Garra obeyed until she was outside. The door closed behind her. She realized she was in a closed off area with high walls and an open ceiling. It was large enough to look like a pen for animals or an arena. Many screeches came to her ears before she looked up. As D'Void had ordered, seven Null Guardians flew down at her. They were attacking at all once, much to her concern. She bared her claws since no weapons were given to her. She hissed as the Null Guardians came at her. She screamed with a primal emotion as she jumped onto the first Null Guardian and began to scratch at it until it flew into the wall.
She jumped off the Null Guardian and onto the second before its mouth beam contacted her body. She pulled on its wings until it crashed into another Null Guardian. The Null Guardian's tentacles reached for her but instead grabbed its fellow beast. That Null Guardian bit the other's head in the confusion. Garra dodged red mouth beams until she jumped in front of an incoming Null Guardian. The mouth beams struck that Null Guardian and knocked it down. Garra was able to defeat several of the Guardians by using their own stupidity against them.
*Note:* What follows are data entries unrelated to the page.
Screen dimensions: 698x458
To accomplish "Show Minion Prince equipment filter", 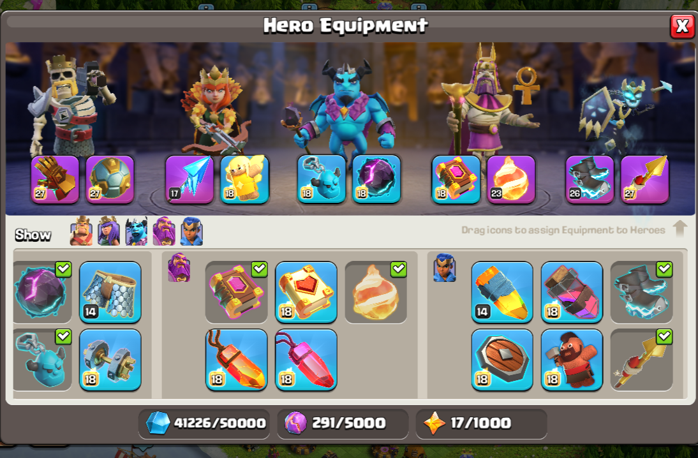I will point(137,231).
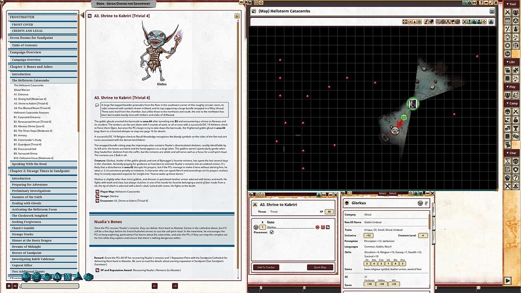This screenshot has width=521, height=293.
Task: Click the red delete icon beside the Glorkus entry
Action: click(x=317, y=227)
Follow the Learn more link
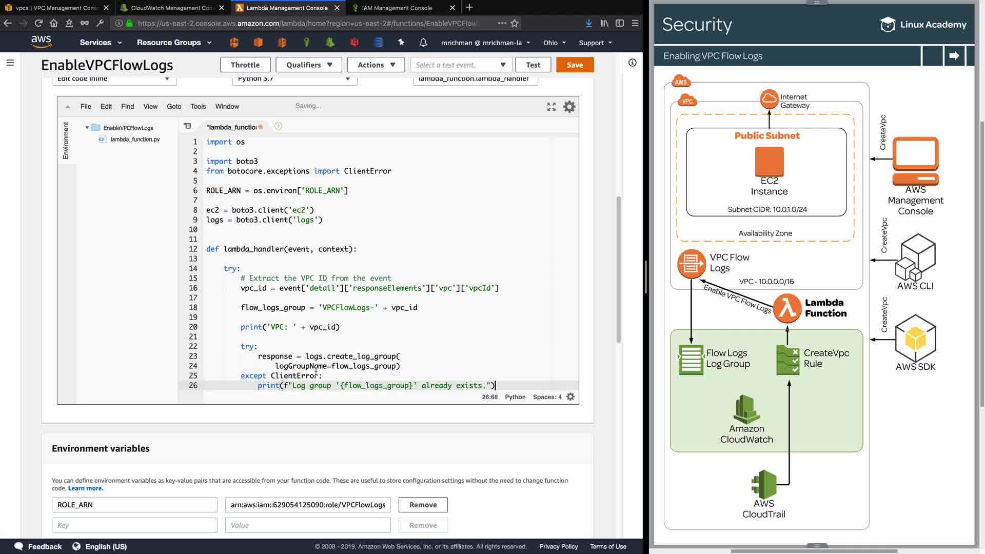Viewport: 985px width, 554px height. pos(86,488)
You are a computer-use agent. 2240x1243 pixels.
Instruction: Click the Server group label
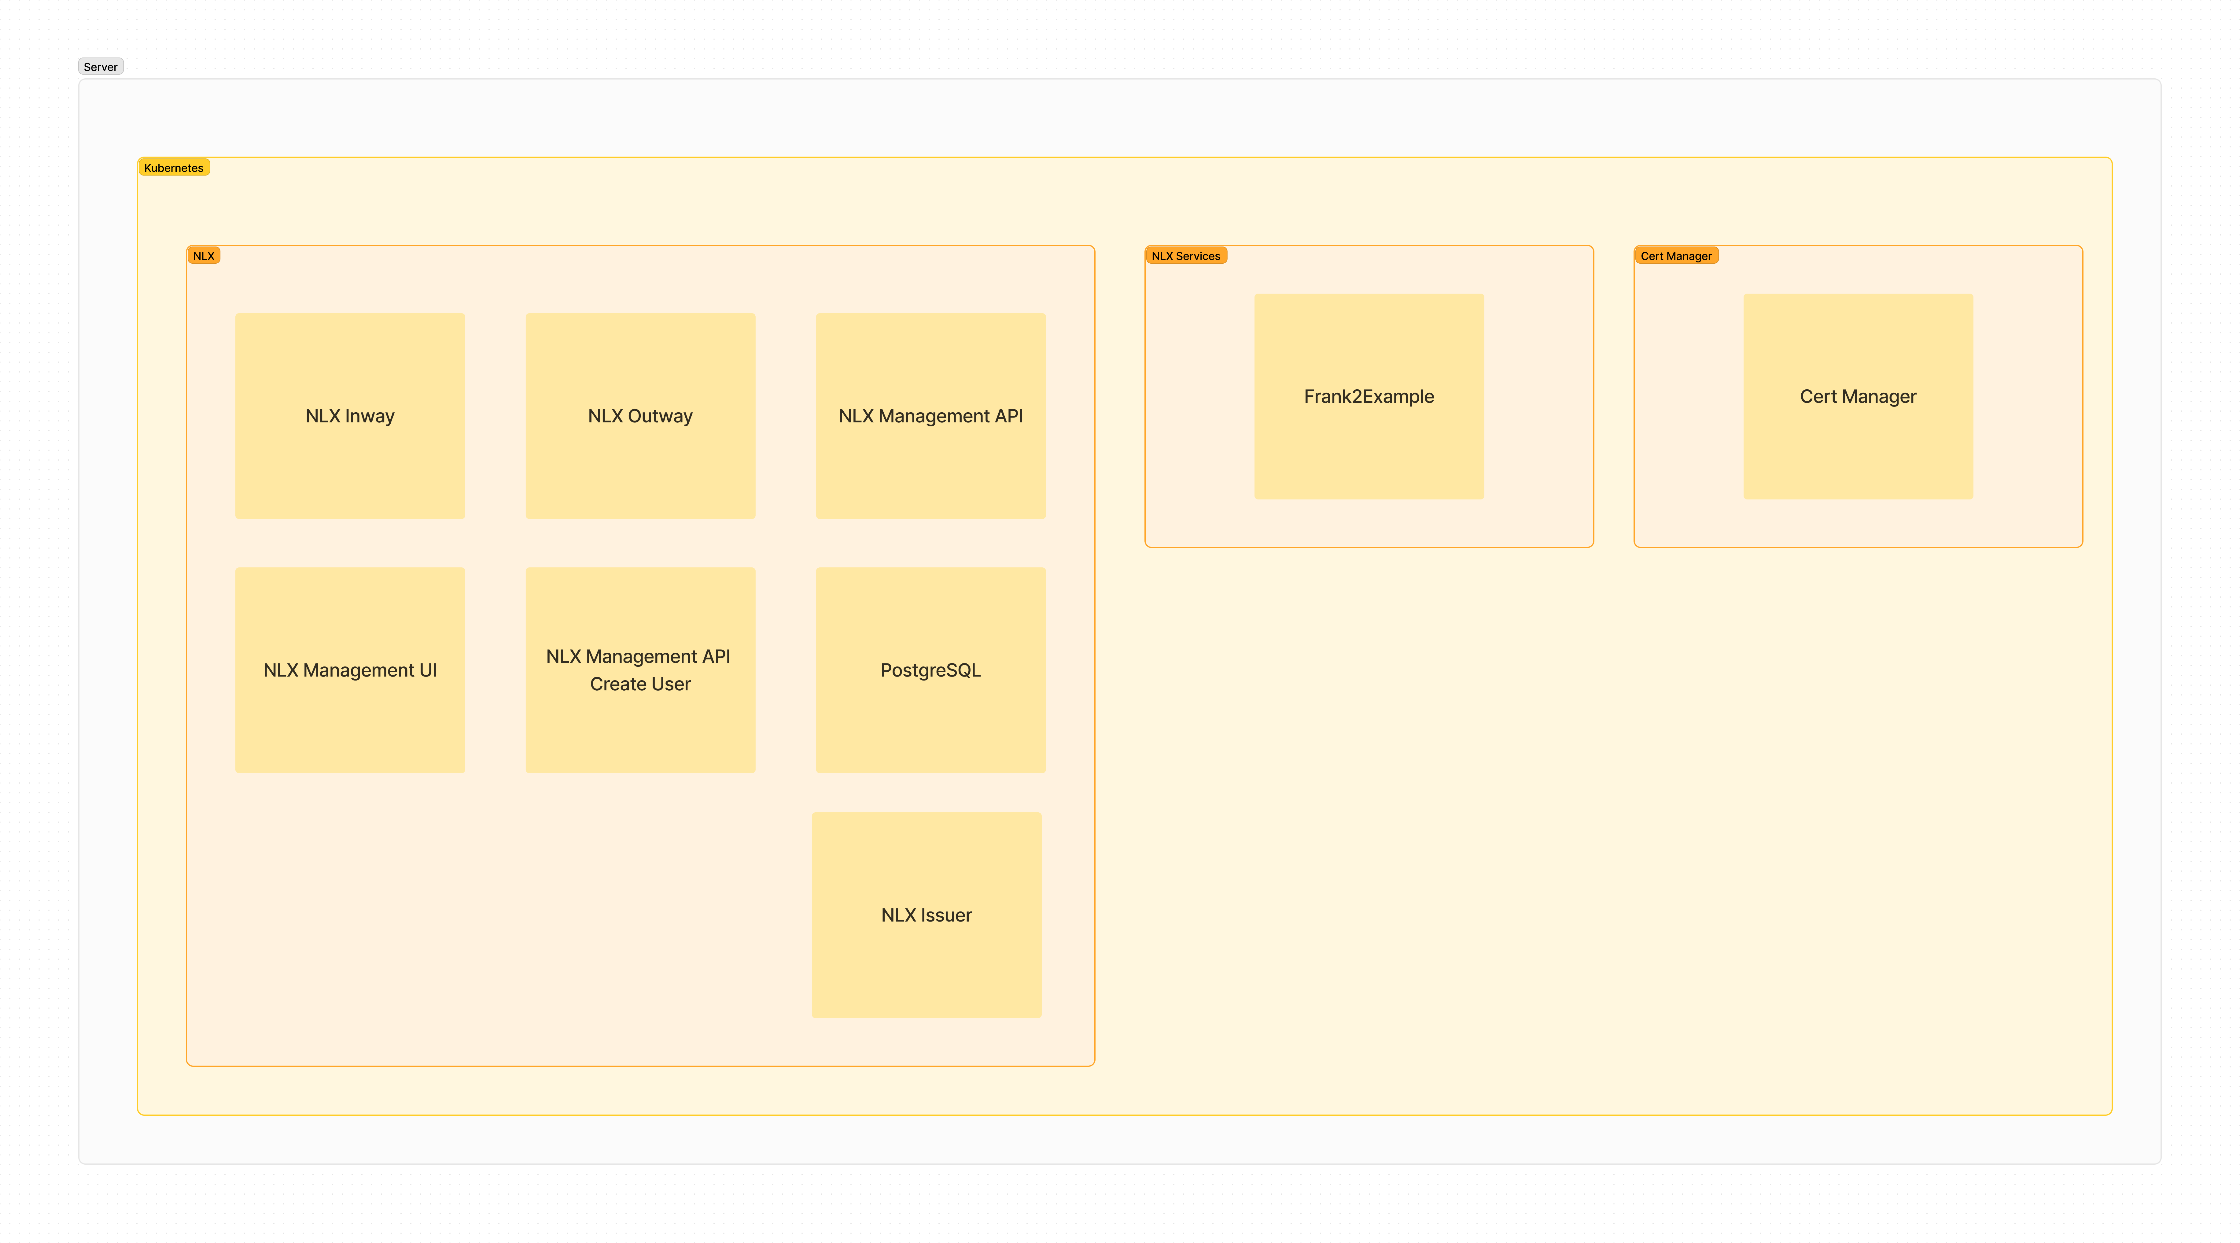tap(101, 67)
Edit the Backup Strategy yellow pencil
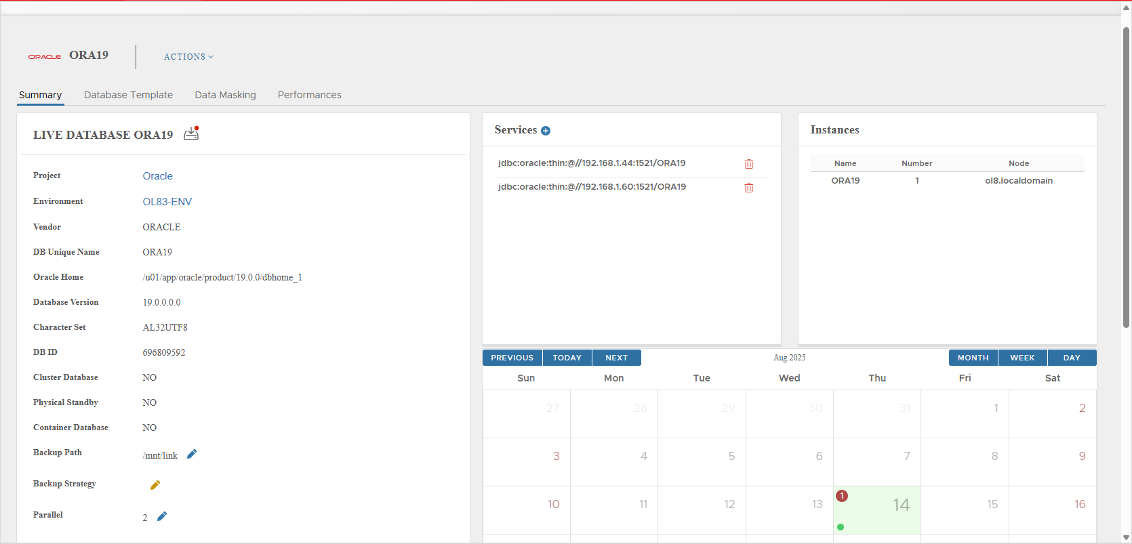The width and height of the screenshot is (1132, 544). 155,485
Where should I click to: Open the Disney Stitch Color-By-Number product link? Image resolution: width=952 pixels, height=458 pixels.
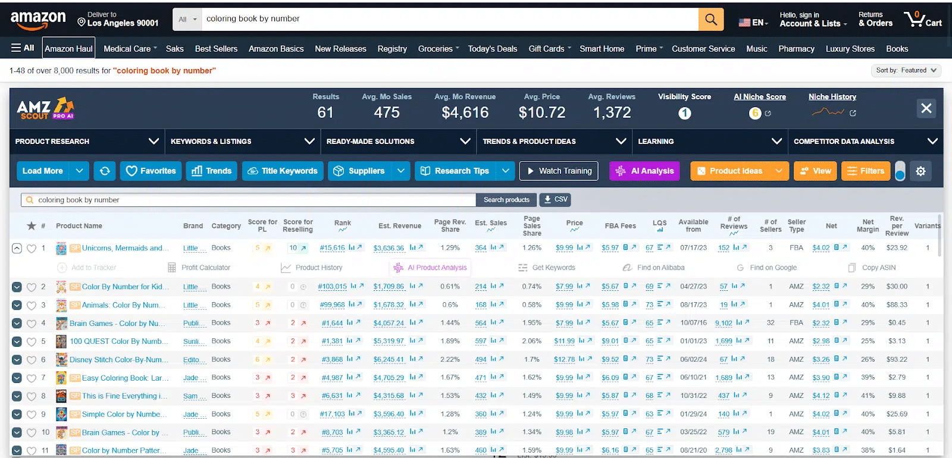tap(118, 360)
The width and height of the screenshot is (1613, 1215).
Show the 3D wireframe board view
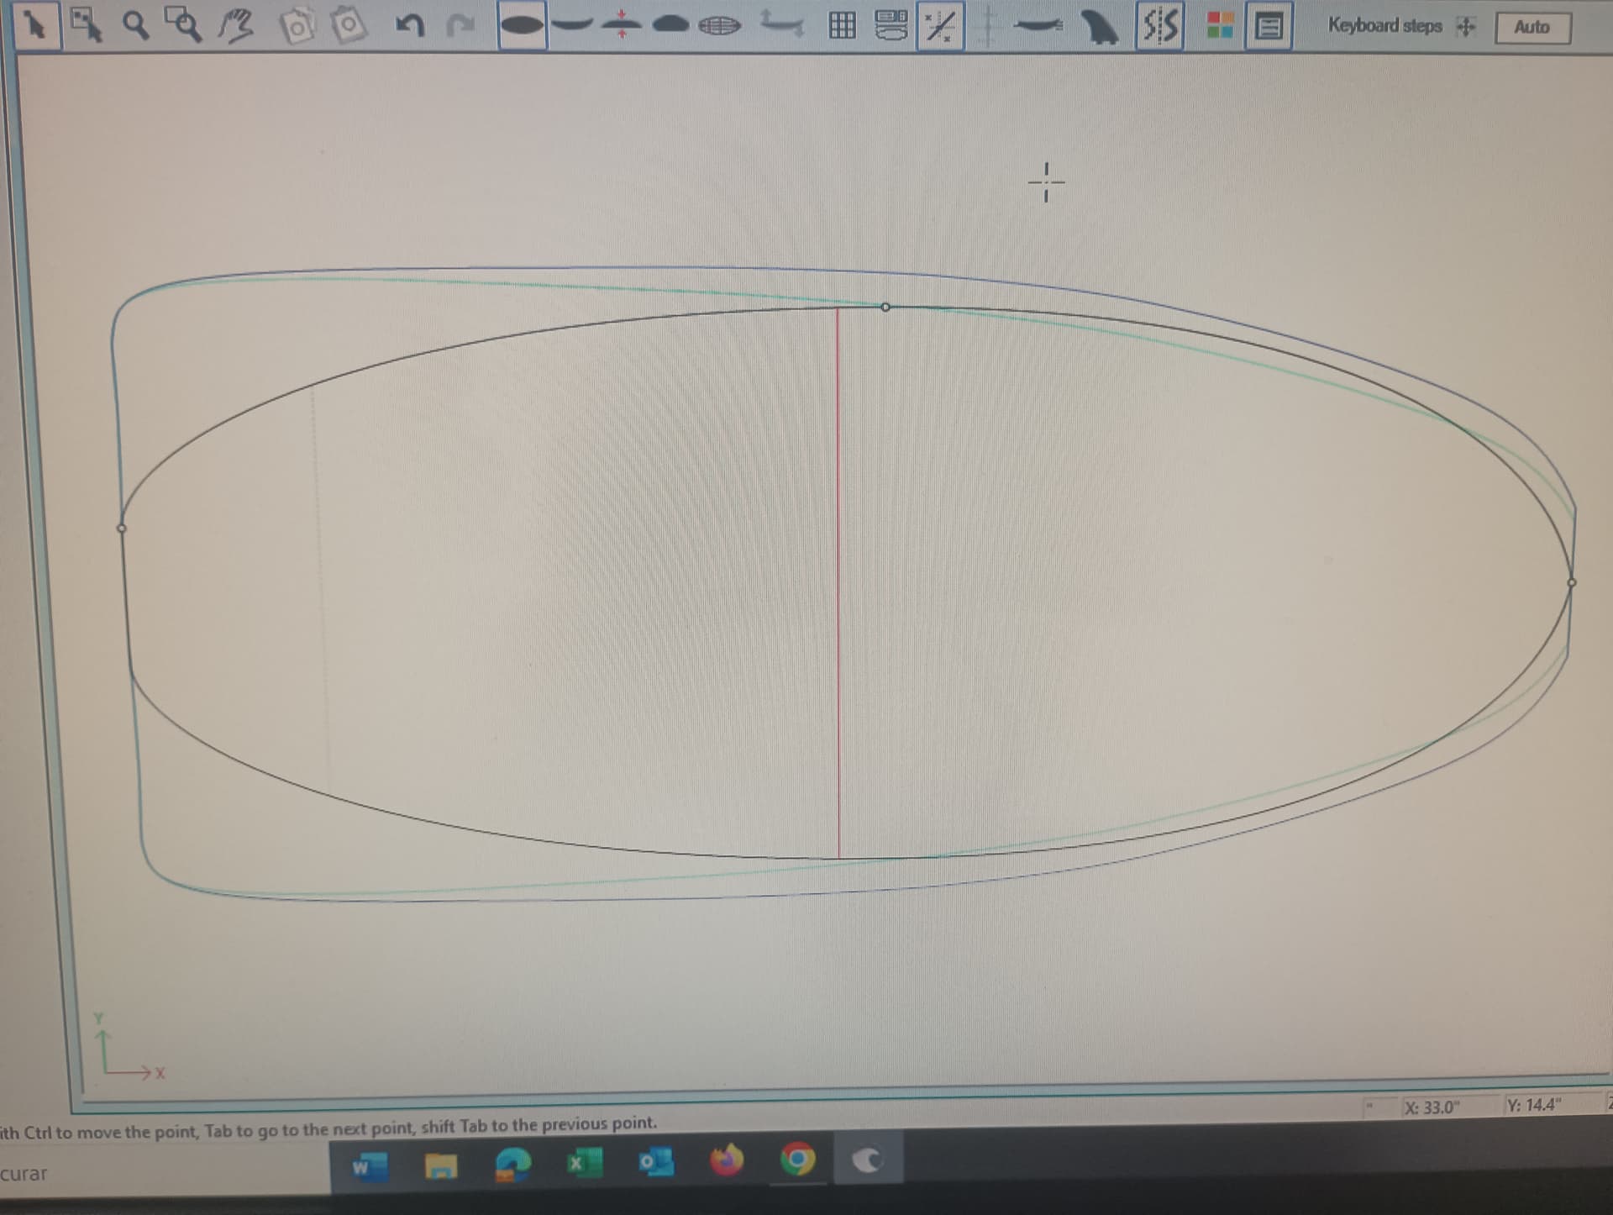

Two others were very aggressive and not as dumb as the rest. They worked in a pair to attack Garra at the same time until she had trouble dodging their attacks. She was struck by one's tail as the other shot her with its mouth beam. She screamed in pain before the first Null Guardian roared at her and grabbed her arm in its gaping jaws. It bit down. Garra thought she would pass out right then and there. She scratched at the Null Guardian's hide until it slammed her into a wall. She fell down and cried out until she realized she was bleeding from her mouth and nose.
"I can't win! I underestimated myself," she thought in absolute terror. I'm going to die like this now. Being devoured by Null Guardians. What a fate!" She felt like laughing for some sick reason.
She crawled into the corner before the Null Guardian grabbed her with its tail and threw her into another wall. She groaned in pain. Her vision had become blurry. She wondered what her life would have been like if her parents hadn't died. She wondered if she would have celebrated her 16th birthday. She wondered what the Null Void would have been like if D'Void hadn't taken it over and turned the Null Guardians into his personal attack dogs. The thoughts faded with her dwindling consciousness. She reached her hand up to her face and felt blood dripping from her mouth. She coughed and sputtered.
"Enough," shouted D'Void's voice.
The Null Guardians which were seconds from biting down on her instantly moved away and flew into the air. Garra stared at the ground until a pair of boots came into her line of vision. She couldn't move. She laid limply and waited for death.
"You knew I couldn't win this fight," Garra said weakly before more blood dripped from the corner of her mouth.
"But you didn't," said D'Void. He lowered himself until he crouched beside her. "I can greatly appreciate such an enthusiasm in my potential specimens. Your strength is already impressive for a mere child."
"Specimen? I knew it. You're a terrible man," Garra said as she clung to her last bit of consciousness.
"Lucky for you, I'm also a doctor," said D'Void before he lifted her and carried her back to his laboratory.